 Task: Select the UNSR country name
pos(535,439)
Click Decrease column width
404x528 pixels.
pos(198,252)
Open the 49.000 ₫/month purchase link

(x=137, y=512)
----
[Exercise instructions]:
Output the full listing without altering anything.

[Task answer]:
 Task: Select the UNSR country name
pos(535,439)
Click Decrease column width
404x528 pixels.
pos(198,252)
Open the 49.000 ₫/month purchase link

(x=137, y=512)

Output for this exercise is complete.